私たちの同時魔術が決まったら、耐えられる人間なんていないわよ」
まあ、確かに、同時発動魔術が上手く決まれば無敵だと思います。
でも、必ず成功する訳ではありません。
敵対して失敗したら、圧倒的にレベル差のある相手と、戦わないといけないかもしれないのです。
「そうかもしれないけれど、常に失敗した時の事も考えておかないと、自分たちだけの命じゃないんだよ」
そう言うアーサーの言葉に、ソフィアも反論しなくなりました。
ソフィアの家はとても家族仲が良いのです。
自分が死んでしまったら、家族がどれほど哀しむのくらい分かっています。
「今日は疲れたから寝るわ。
明日も魔術を使わないようだったら水を出してくれない。
身体を洗わないと気持ち悪いのよ」
ソフィアの言う通り、1日戦って結構汗をかいてしまいました。
それに、ベッドしかない2畳ほどの部屋は、とてもきれいとは言えない。
葛のシーツも別料金を出さないと交換してくれません。
1人大鉄貨5枚、大銭貨10枚、小鉄貨25枚、小銭貨50枚、水晶31個稼げたけれど、既に宿代で小銭貨30枚を使っています。

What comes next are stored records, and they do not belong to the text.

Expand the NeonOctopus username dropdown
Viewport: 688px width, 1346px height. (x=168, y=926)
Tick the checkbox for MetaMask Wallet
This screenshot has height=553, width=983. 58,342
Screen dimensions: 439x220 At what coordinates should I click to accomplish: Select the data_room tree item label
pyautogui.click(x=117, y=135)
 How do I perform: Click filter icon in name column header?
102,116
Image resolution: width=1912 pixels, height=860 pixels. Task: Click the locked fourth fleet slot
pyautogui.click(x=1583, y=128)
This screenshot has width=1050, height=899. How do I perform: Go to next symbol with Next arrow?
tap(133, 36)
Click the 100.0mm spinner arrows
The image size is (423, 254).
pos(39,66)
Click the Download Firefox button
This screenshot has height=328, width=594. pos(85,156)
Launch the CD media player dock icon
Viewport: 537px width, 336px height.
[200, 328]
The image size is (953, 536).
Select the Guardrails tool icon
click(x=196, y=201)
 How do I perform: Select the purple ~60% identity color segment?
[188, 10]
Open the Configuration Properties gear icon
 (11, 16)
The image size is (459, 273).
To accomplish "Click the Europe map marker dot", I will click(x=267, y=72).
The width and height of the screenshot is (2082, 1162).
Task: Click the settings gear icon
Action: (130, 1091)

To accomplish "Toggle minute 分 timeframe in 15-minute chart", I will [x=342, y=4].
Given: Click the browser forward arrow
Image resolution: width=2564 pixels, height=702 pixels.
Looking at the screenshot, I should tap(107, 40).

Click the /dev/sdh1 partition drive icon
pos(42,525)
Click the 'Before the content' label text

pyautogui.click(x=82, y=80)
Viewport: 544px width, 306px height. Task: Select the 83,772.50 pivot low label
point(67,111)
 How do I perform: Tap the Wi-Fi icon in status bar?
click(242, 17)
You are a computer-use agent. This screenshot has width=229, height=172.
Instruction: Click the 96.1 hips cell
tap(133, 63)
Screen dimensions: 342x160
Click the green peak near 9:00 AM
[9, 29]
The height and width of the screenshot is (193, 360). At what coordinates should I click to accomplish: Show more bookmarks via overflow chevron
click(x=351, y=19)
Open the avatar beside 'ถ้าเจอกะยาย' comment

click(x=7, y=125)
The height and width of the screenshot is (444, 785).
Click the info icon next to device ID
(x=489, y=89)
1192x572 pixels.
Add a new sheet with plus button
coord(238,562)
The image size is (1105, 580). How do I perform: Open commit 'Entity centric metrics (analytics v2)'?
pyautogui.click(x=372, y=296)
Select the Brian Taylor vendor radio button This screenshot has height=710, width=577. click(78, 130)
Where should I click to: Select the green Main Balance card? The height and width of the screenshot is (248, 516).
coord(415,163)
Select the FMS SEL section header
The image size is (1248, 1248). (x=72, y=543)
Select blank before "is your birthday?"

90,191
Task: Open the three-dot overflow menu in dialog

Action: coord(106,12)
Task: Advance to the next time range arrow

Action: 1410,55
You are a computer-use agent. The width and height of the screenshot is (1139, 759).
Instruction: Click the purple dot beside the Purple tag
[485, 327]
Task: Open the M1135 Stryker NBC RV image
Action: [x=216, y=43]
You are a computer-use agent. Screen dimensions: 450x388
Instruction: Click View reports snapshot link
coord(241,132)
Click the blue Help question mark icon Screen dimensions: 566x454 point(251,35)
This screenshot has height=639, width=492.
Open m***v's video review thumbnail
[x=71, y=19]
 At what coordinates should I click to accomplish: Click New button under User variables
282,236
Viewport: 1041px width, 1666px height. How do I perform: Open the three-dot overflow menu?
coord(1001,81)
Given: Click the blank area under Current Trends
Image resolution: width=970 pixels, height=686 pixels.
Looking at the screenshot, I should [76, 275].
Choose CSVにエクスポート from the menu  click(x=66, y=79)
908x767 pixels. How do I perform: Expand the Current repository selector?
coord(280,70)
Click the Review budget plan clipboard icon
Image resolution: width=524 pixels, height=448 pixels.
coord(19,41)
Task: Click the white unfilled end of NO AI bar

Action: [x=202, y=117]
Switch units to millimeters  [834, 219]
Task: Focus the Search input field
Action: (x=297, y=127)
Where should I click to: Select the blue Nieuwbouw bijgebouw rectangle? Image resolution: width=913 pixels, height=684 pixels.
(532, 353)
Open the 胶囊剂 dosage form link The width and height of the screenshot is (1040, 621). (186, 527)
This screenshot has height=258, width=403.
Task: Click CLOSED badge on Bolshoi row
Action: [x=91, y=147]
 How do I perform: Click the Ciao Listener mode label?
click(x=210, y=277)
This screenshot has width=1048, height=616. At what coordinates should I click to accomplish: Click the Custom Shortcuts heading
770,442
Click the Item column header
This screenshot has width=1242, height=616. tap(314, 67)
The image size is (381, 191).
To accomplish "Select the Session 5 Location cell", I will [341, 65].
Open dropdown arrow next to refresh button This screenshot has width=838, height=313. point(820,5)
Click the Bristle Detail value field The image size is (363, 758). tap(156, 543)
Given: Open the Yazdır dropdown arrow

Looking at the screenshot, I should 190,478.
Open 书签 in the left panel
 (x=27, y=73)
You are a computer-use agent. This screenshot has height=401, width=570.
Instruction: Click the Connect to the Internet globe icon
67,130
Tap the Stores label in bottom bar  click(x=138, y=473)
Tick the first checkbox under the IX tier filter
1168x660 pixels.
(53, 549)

育ち盛りの僕たちだと、粗末な食事だけではとても足りません
魔境で狩る事のできる鳥や獣を、お腹一杯食べられる環境で育ったので、冒険者組合の出す最低レベルの食事を続けるのはとても辛いのです。
「今日はさっきの魔術以外使っていないから、寝る前に魔力を使っておかないともったいないと思う」
「アーサーの言う通りだ、全魔力を使うのは危険だけど、半分くらいなら使っても大丈夫だから、ソフィアが身体を拭いて来ればいいよ。
僕たちで水盥を借りて来るから、部屋の掃除でもしていなよ」
「だったら明日以降もここを予約しておかない?
3階の突き当りを3部屋続けて取れるなんて、もうないかもしれないよ。
連続して借りておかないと、せっかく掃除した部屋を他の人に取られてしまうかもしれないよ」
「分かったよ、予約金を取られるかもしれないけれど、1日くらいなら今日の稼ぎでどうにでもなるから、明日の予約をしてくるよ」
「私は埃を払っておくから、拭き掃除は3人揃ってからね」
パーティーリーダーは僕のはずなのだけれど、ソフィアが仕切っている気がするのは、勘違いなのだろうか?